According to current recommendations, use of TEVAR in MFS patients should be limited to patients with both landing zones in already replaced segments of the aorta, intercostal artery patch aneurysms after thoracoabdominal repair, patients unfit for surgery or as a bridging strategy. Nevertheless, new devices and hybrid procedures somewhat blurred the lines between “endo” and “open” procedures.
In aortic surgery in general, there is a currently a trend towards addressing distal arch and descending aortic pathologies by replacing the arch using a FET and thereby creating a landing zone for subsequent TEVAR. Roselli and colleagues from the Cleveland Clinic have recently published their results of 121 out of 527 patients with connective tissue disorders with a mean follow-up of 4.4 years that underwent arch and descending aortic repair (32).

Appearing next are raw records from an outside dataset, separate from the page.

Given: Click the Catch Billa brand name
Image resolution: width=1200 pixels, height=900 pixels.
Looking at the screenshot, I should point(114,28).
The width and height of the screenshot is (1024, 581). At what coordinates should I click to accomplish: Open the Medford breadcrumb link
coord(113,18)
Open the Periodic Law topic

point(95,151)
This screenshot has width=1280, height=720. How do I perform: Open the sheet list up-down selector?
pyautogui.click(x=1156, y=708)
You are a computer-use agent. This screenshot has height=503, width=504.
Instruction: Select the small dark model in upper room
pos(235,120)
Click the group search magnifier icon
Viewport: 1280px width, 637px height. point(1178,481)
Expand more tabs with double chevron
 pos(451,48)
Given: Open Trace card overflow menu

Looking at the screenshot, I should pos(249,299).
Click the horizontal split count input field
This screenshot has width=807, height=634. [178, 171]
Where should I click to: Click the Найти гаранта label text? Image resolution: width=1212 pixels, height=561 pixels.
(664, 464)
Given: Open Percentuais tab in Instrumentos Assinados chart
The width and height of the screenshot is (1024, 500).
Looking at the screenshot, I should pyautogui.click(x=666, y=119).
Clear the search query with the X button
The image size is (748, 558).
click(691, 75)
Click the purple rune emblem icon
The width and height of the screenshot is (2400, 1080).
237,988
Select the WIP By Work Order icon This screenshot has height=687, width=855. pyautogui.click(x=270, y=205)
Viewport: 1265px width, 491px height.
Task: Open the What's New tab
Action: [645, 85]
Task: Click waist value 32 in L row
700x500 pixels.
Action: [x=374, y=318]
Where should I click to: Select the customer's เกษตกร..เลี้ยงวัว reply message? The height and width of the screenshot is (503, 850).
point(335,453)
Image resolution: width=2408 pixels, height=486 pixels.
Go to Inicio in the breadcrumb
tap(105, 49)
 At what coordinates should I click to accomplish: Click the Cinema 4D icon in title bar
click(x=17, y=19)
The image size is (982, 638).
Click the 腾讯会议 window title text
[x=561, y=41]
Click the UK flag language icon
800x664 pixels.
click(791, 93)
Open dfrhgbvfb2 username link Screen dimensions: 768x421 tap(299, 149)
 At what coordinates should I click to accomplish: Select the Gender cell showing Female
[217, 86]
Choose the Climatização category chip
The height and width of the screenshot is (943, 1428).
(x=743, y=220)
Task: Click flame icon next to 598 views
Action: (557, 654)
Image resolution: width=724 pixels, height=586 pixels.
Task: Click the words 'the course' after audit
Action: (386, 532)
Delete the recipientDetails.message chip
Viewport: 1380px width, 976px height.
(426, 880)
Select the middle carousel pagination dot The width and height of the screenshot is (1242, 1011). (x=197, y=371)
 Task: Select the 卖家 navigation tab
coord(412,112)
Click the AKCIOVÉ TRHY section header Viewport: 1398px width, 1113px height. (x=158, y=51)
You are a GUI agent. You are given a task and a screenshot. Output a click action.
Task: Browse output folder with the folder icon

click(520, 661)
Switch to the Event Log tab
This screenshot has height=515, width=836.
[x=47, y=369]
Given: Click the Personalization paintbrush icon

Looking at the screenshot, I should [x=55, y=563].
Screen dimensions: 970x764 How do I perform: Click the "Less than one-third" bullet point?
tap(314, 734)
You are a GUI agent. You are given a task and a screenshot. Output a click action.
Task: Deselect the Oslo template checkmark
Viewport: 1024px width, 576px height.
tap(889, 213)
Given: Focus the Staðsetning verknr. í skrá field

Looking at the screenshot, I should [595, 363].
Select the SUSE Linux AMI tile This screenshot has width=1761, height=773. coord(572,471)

In their series, 30% of first interventions on the aorta beyond the root were done using endovascular techniques, with the majority receiving TEVAR after FET. In this case, the proximal landing zone is already replaced and most probably stable. If the patients then developed type Ib endoleak, the group performed an open repair of the remaining dilated distal segment. In their series 88% of patients had MFS, 2.5% LDS, 3.3% Ehlers-Danlos syndrome and 5.8% were classified as “Marfanoid”. This exemplifies the difficulties in correctly identifying patients with connective tissue disorders. While many patients receive specialized care once the diagnosis is made, there is a large number of patients that undergo thoracic aortic surgery without being diagnosed with a connective tissue disorders. While older data suggests that 20% of patients with thoracic aortic disease have a pathogenic mutation, more recent data suggests a much higher rate. Data from the IRAD registry has already shown that in patients presenting aortic dissection below the age of 40 years, the prevalence of MFS is as high as 50% (33). It has been shown that 11% to 19% of patients without (known) genetic defect have at least one first degree relative with thoracic aortic disease (34,35). We have retrospectively screened all patients that underwent surgery in our institution and were thought to have MFS but had a negative genetic analysis for FBN1 before the advent of testing for LDS. In this patient population almost 20% had a mutation that was consistent with the diagnosis of LDS (36). This shows the potential of genetic screening in this patient population. Identifying the causative mutation in patients presenting with thoracic aortic disease has a direct impact on the indication for surgery, the extent of surgery, and the prognosis of the patient, as well as his relatives.
Conflicts of Interest: The authors have no conflicts of interest to declare.